Here most of them are files that were only deleted.

My first intuition was that when a file is created in branch X, then
an action (M, D, V) is done in branch Y on that file, a new file entry
is added in branch Y although it shouldn't.

But looking at the file
"Mono.Addins/Mono.Addins/Mono.Addins/AddinLocalizer.cs" shows more
weird things and I really have no idea what happens:

SELECT f.id, fl.file_path, flc.n, a.type, a.branch_id, l.date
FROM files f, file_links fl, file_links_count flc, actions a, scmlog l
WHERE fl.file_id = f.id AND flc.id = f.id AND f.id = a.file_id
AND fl.file_path = "Mono.Addins/Mono.Addins/Mono.Addins/AddinLocalizer.cs"
AND a.commit_id = l.id ORDER BY l.date;
+------+-------------------------------------------------------+---+------+-----------+---------------------+
| id   | file_path                                             | n | type | branch_id | date                |
+------+-------------------------------------------------------+---+------+-----------+---------------------+
| 3262 | Mono.Addins/Mono.Addins/Mono.Addins/AddinLocalizer.cs | 1 | C    |         1 | 2008-03-02 21:23:19 |
| 3929 | Mono.Addins/Mono.Addins/Mono.Addins/AddinLocalizer.cs | 1 | C    |         9 | 2008-03-02 21:23:19 |
| 4375 | Mono.Addins/Mono.Addins/Mono.Addins/AddinLocalizer.cs | 1 | D    |         1 | 2009-01-21 18:45:31 |
| 3262 | Mono.Addins/Mono.Addins/Mono.Addins/AddinLocalizer.cs | 1 | D    |         1 | 2009-01-21 18:45:31 |
+------+-------------------------------------------------------+---+------+-----------+---------------------+

I have found this problem recurrent across most GNOME git repositories
(with the most extreme case being Evolution). While there is many issue
with those repositories because of conversion from CVS to SVN
and then from SVN to Git, I experienced similar problems with other
"pure" git repositories when using CVSAnalY.

@andygrunwald
Copy link
Contributor

Thanks for this detailed description.

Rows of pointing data
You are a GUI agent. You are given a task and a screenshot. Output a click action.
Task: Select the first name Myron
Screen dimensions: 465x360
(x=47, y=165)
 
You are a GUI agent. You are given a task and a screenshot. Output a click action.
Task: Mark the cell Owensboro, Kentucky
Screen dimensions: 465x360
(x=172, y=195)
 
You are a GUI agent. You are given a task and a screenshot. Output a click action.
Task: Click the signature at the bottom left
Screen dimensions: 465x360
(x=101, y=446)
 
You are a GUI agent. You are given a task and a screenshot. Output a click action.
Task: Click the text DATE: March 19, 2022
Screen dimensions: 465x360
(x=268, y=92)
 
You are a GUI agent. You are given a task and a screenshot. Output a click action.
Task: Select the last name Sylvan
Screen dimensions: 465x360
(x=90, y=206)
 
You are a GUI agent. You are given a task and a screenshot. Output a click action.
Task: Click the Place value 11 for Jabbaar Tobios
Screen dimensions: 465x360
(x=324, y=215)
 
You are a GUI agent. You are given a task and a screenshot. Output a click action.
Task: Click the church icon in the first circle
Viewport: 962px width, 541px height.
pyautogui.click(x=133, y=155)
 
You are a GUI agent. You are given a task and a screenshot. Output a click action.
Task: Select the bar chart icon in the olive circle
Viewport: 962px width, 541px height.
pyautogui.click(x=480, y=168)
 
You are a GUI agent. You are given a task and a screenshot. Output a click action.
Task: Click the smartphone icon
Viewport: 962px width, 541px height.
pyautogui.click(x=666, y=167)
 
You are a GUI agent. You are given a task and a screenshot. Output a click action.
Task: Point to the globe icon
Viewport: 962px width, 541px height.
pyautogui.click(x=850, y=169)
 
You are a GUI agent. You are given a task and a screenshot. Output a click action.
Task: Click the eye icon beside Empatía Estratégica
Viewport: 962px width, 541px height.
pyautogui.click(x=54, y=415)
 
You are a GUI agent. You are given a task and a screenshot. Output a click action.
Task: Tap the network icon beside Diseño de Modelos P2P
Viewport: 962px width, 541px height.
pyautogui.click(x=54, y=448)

● Set tasks
1 – Update the listing from its start through the line containing "pyautogui.click(x=54, y=415)", changing "Screen dimensions" to "Display size" and leaving everything else unchanged. Return only those lines.
2 – Carry on the thread about odd file entries in CVSAnalY from the point where it stops.

● Task-by-task outputs
1 –
You are a GUI agent. You are given a task and a screenshot. Output a click action.
Task: Select the first name Myron
Display size: 465x360
(x=47, y=165)
 
You are a GUI agent. You are given a task and a screenshot. Output a click action.
Task: Mark the cell Owensboro, Kentucky
Display size: 465x360
(x=172, y=195)
 
You are a GUI agent. You are given a task and a screenshot. Output a click action.
Task: Click the signature at the bottom left
Display size: 465x360
(x=101, y=446)
 
You are a GUI agent. You are given a task and a screenshot. Output a click action.
Task: Click the text DATE: March 19, 2022
Display size: 465x360
(x=268, y=92)
 
You are a GUI agent. You are given a task and a screenshot. Output a click action.
Task: Select the last name Sylvan
Display size: 465x360
(x=90, y=206)
 
You are a GUI agent. You are given a task and a screenshot. Output a click action.
Task: Click the Place value 11 for Jabbaar Tobios
Display size: 465x360
(x=324, y=215)
 
You are a GUI agent. You are given a task and a screenshot. Output a click action.
Task: Click the church icon in the first circle
Viewport: 962px width, 541px height.
pyautogui.click(x=133, y=155)
 
You are a GUI agent. You are given a task and a screenshot. Output a click action.
Task: Select the bar chart icon in the olive circle
Viewport: 962px width, 541px height.
pyautogui.click(x=480, y=168)
 
You are a GUI agent. You are given a task and a screenshot. Output a click action.
Task: Click the smartphone icon
Viewport: 962px width, 541px height.
pyautogui.click(x=666, y=167)
 
You are a GUI agent. You are given a task and a screenshot. Output a click action.
Task: Point to the globe icon
Viewport: 962px width, 541px height.
pyautogui.click(x=850, y=169)
 
You are a GUI agent. You are given a task and a screenshot. Output a click action.
Task: Click the eye icon beside Empatía Estratégica
Viewport: 962px width, 541px height.
pyautogui.click(x=54, y=415)

2 –
Sadly i wont have time to have a look now (and until february), but maybe some other team members can have a look now.

@ghost ghost assigned sduenas Nov 27, 2013
@maelick
Copy link
Contributor Author

maelick commented Nov 27, 2013

Here's more information.

I created a simple test git repository as follow:

mkdir test
cd test
git init
echo "hello" > file
git add file
git commit -m "added"
git checkout -b test
echo "hello world" > file
git commit -am "modified"
git checkout master
echo "hello foo" > file
git commit -am "modified master"
cd ..
./CVSAnalY/cvsanaly2 -u <user> -p <pass> -d <db> ./test

It contains a single file, two branches with one commit each modifying the file.
This gives the following content for table actions:

+----+------+---------+-----------+-----------+
| id | type | file_id | commit_id | branch_id |
+----+------+---------+-----------+-----------+
|  1 | A    |       1 |         1 |         1 |
|  2 | M    |       2 |         2 |         2 |
|  3 | M    |       1 |         3 |         1 |
+----+------+---------+-----------+-----------+

Running CVSAnalY in debug mode shows that when the second commit (the
one on the "test" branch) is added to the database the file searched
in the cache is "<branch_id>://file". Thus for this second commit it
searches "2://file" which doesn't exist and add a new entry in files:

DBG: DBContentHandler: commit: 2 rev: bcfe4087a2830c60fae43e59ead58e4204ebfa0c
DBG: DBContentHandler: Action: M
DBG: DBContentHandler: ensure_branch test
DBG: SELECT id from branches where name = %s
DBG: INSERT INTO branches (id, name) values (%s, %s)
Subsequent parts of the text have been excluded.